Indonesia's new president has moved to reassure U.S. businesses that he will build a safe and democratic climate conducive to investment.

Speaking by television link from Jakarta Friday, President Susilo Bambang Yudhoyono said the U.S.-Indonesian relationship has what he termed "great growth potential."

In his speech, addressed to the U.S. Chamber of Commerce in Washington, Mr. Yudhoyono said he will bolster efforts to fight terrorism and to build democratic institutions. But Mr. Yudhoyono warned that the United States should not be complacent in its relationship with Indonesia.

"I think that the best way for either party to enter this relationship is to never take it for granted, and to always try to earn each other's trust, respect and confidence," he said.

The United States is Indonesia's second-largest trading partner, surpassed only by Japan. Many goods, like shoes and textiles, are manufactured in Indonesia for export by U.S. firms. But political uncertainty, coupled with terrorist attacks, had made some foreign investors nervous.

Mr. Yudhoyono, a former general who last month became Indonesia's first-ever directly elected president, moved to soothe those fears Friday. As he had during the campaign, Mr. Yudhoyono said he would move to reduce unemployment and poverty, and stamp out corruption. He said he has picked a results-oriented team to get things done.

"I have told my ministers in the first cabinet meeting that this will be a performance-driven team, no matter if one is a professional or a party appointee, one will ultimately be judged by the strength of his or her performance to deliver," he added.

But the Indonesian leader warned not to expect immediate results.

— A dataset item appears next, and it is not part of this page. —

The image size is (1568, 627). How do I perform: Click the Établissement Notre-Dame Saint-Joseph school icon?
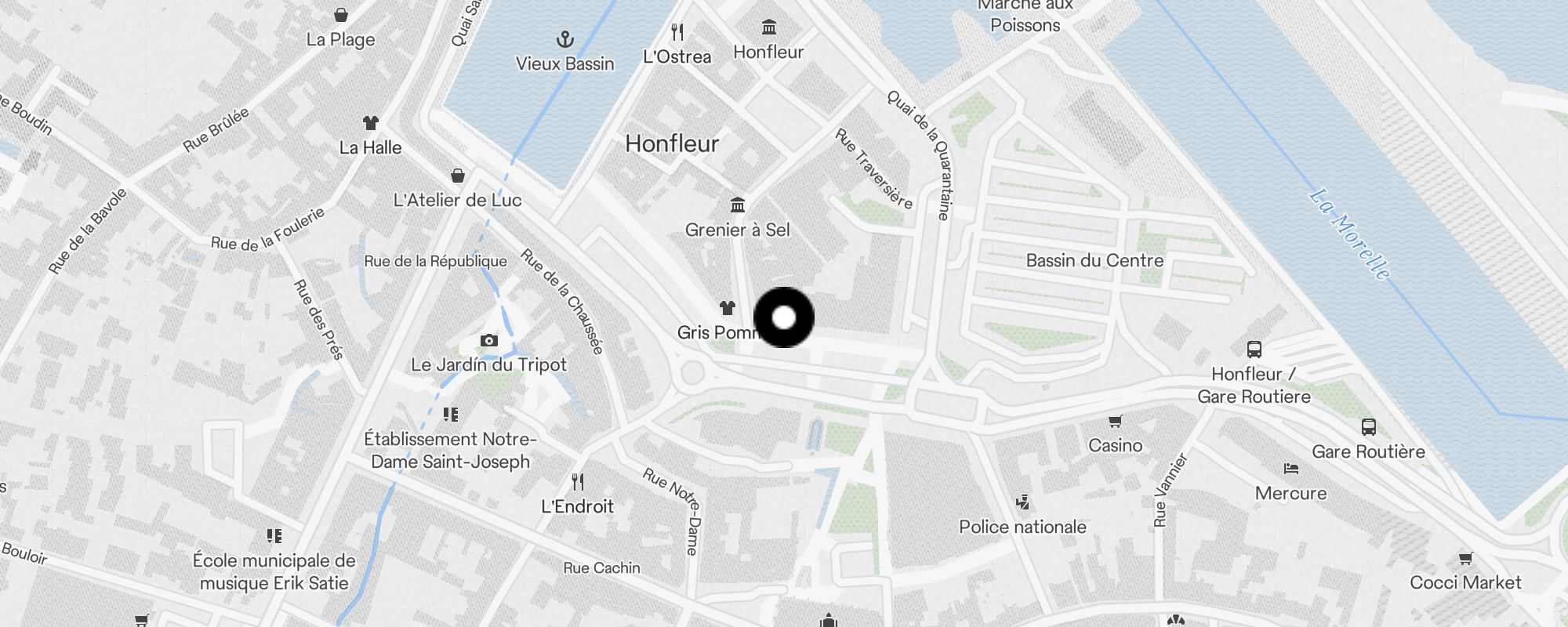click(450, 415)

Change, he said, will take time in Indonesian society.

"I know the list of to-dos will get longer and longer," he explained. "But it is worth remembering that this is not a sprint. It is a marathon. It is a test of stamina, a test of endurance, a test of political will."

Mr. Yudhoyono won election largely on public dissatisfaction with his predecessor, Megawati Sukarnoputri, who enjoyed great personal popularity but whose political performance disappointed a majority of Indonesian voters.